Stephen Morgan MP has voted against the government’s ‘backward’ proposals to fix the social care crisis.

The government is proposing a £86,000 cap in personal care costs in its Health and Care Bill.

However, in new details published last week, government said support payments from councils will not count towards the cap, with charities warning the move would unfairly hit the poorest.

Labour’s Shadow Social Care Minister, Liz Kendall MP, also said that the £86,000 cap “would still mean many people will have to sell their homes to pay for their care – against everything Boris Johnson promised.”

Torsten Bell, chief executive of the Resolution Foundation think tank, also pointed out the plan could “double your care costs” for someone who has about £90,000 in assets.

According to the Health Foundation, the government’s changes to the Bill “will no longer protect those with lower assets from catastrophic costs.”

The charity said that under “the current system people can lose all but £14,250 of their assets. For someone with £100k this represents 86% of their wealth. Under the Care Act, this would be reduced to 43%.  But under the Government’s proposals the maximum loss would be £80k – 80% of their assets”.

The Member of Parliament for Portsmouth South, Stephen Morgan, said:

“This is a care con, not a care plan.

“We already knew most people won’t hit the cap because it doesn’t cover board and lodging in care homes, but now it has been revealed that the poorest pensioners will have to pay even more.
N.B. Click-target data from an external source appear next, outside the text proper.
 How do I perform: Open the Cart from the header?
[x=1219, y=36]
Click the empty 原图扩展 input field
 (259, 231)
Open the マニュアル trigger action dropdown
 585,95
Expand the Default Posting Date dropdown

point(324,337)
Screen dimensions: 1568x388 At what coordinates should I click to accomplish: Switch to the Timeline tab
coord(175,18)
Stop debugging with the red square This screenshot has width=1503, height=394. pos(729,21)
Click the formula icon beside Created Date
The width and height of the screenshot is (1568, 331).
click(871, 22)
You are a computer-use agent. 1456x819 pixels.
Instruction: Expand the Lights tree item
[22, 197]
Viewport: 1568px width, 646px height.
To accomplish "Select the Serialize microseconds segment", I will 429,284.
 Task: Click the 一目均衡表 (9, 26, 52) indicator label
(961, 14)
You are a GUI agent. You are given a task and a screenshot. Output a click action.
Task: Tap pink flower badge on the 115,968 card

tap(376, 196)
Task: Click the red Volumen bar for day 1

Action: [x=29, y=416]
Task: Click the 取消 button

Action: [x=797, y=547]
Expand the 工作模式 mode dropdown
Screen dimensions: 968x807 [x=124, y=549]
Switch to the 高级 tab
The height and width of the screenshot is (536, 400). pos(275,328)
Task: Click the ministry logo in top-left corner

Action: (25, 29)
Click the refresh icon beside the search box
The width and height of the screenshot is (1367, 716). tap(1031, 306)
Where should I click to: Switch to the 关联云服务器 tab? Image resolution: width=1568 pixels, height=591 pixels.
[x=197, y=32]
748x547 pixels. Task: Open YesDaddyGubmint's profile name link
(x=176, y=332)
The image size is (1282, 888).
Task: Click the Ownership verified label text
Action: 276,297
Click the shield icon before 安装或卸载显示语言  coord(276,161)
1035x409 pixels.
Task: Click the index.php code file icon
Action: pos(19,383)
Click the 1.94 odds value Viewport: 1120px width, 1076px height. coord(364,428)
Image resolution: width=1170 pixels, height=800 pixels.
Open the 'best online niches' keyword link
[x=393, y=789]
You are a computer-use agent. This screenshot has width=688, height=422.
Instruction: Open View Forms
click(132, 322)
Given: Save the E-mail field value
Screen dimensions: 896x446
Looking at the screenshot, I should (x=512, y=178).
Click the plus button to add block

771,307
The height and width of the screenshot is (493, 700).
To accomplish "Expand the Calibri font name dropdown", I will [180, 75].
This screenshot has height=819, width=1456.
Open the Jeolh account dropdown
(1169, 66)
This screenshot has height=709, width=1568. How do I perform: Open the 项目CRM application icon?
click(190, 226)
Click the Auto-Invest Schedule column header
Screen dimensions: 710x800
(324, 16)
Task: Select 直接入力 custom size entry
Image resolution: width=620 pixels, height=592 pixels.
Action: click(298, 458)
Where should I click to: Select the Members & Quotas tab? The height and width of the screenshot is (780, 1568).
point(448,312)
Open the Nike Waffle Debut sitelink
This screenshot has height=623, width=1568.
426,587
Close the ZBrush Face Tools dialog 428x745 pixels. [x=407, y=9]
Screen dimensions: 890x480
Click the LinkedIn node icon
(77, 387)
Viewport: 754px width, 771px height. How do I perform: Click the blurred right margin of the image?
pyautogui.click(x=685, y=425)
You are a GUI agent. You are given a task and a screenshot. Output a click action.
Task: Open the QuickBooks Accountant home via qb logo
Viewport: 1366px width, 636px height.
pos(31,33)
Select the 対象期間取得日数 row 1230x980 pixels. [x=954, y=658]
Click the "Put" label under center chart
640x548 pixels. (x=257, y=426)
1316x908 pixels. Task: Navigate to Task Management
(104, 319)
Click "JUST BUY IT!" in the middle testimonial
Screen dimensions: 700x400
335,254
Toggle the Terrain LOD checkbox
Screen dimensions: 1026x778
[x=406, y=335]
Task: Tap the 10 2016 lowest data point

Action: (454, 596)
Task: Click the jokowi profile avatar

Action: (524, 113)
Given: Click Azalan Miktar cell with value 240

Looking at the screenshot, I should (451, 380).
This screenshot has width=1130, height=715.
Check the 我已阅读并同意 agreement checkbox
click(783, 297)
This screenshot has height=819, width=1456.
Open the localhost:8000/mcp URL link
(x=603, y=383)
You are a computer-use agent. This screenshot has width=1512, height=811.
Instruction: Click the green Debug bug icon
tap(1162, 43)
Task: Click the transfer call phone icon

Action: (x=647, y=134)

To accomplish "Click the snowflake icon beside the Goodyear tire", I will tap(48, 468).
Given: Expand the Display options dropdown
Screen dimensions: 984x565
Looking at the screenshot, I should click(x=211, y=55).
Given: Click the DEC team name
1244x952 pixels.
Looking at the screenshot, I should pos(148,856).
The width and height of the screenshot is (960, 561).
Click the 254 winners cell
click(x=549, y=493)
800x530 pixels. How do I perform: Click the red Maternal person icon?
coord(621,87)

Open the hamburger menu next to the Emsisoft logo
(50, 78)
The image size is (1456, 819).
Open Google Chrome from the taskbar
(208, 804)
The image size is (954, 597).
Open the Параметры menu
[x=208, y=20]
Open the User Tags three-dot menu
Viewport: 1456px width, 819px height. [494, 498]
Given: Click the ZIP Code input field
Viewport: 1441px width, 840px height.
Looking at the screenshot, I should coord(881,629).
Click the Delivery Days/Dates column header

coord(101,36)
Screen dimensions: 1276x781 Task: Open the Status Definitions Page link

“Ministers have slipped out a significant change that means if you live in a £1m house, perhaps in the Home Counties, 90% of your assets will be protected.

“But if you need social care and live in an £90,000 in home in Hartlepool or even Portsmouth, your care costs could be doubled under new government proposals. That is not fair.

“That’s why I voted last night to reject these proposals and continue to press Ministers for a fairer option.”

Mr Morgan recently held roundtables with local care users and providers to better understand local issues and concerns, has asked a range of parliamentary questions on the issue and lobbied the Health Secretary on challenges the sector faces.